== RECORDS FOR THIS TASK ==
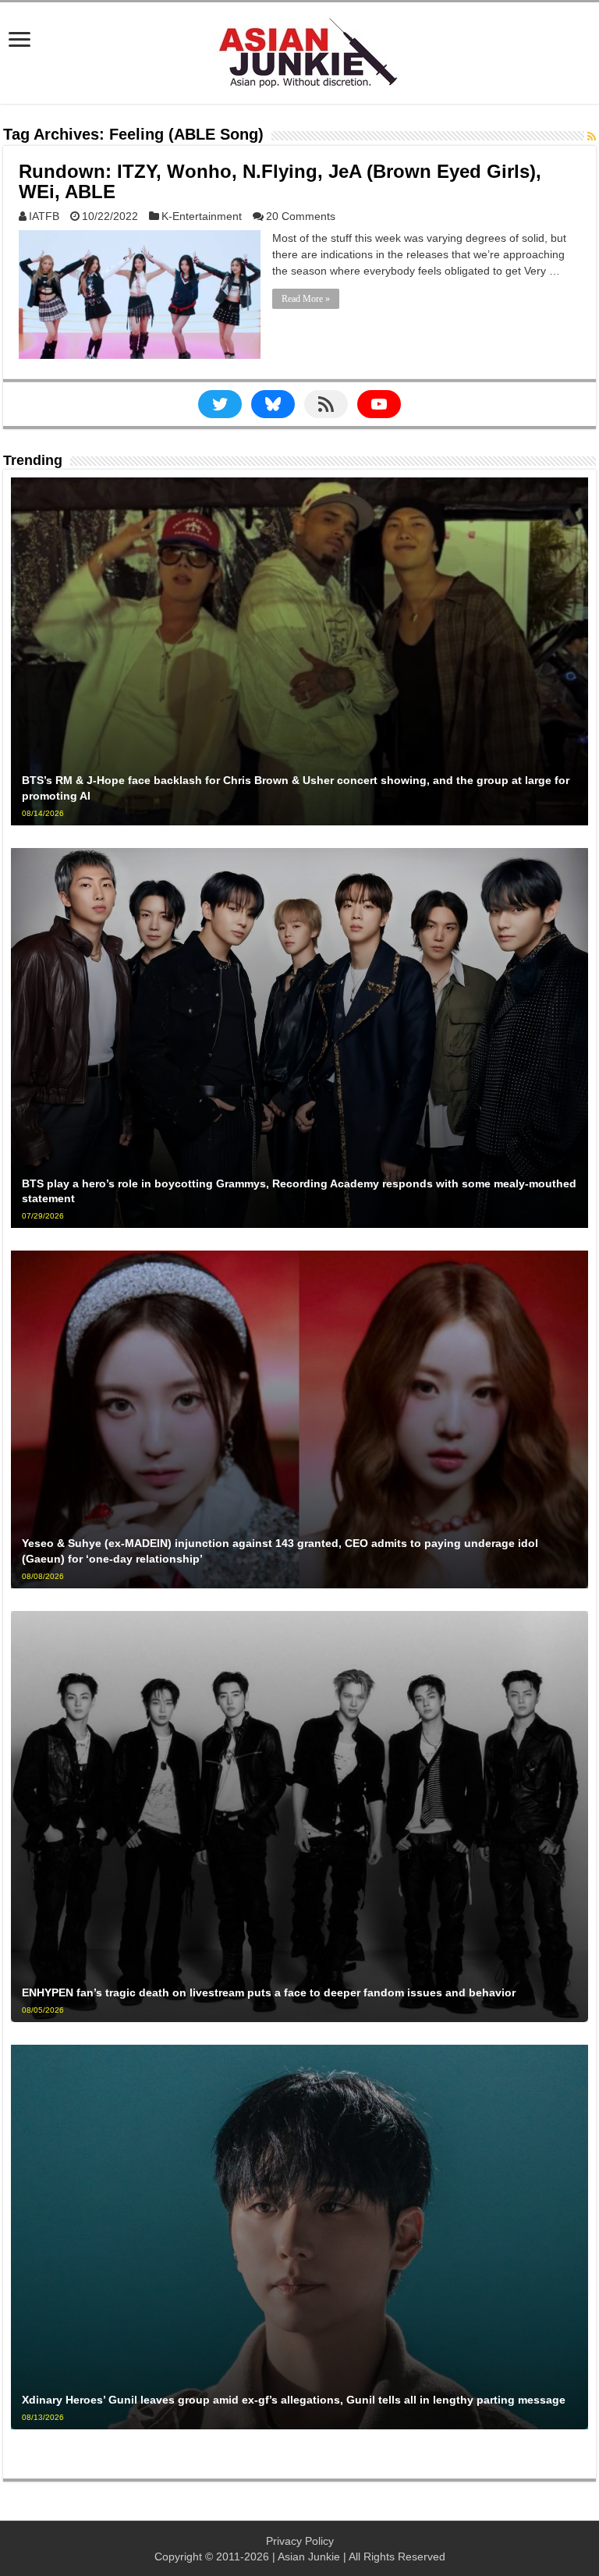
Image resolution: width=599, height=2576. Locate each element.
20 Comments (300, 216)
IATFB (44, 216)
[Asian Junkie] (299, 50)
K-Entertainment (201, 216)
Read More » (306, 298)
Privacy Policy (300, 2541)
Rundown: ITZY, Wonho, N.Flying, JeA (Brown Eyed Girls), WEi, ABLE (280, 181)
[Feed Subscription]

== TO DO ==
The records above are to be copied exactly, without their pictures.

== RESPONSE AREA ==
Image resolution: width=599, height=2576. Locate each element.
20 Comments (300, 216)
IATFB (44, 216)
[Asian Junkie] (299, 50)
K-Entertainment (201, 216)
Read More » (306, 298)
Privacy Policy (300, 2541)
Rundown: ITZY, Wonho, N.Flying, JeA (Brown Eyed Girls), WEi, ABLE (280, 181)
[Feed Subscription]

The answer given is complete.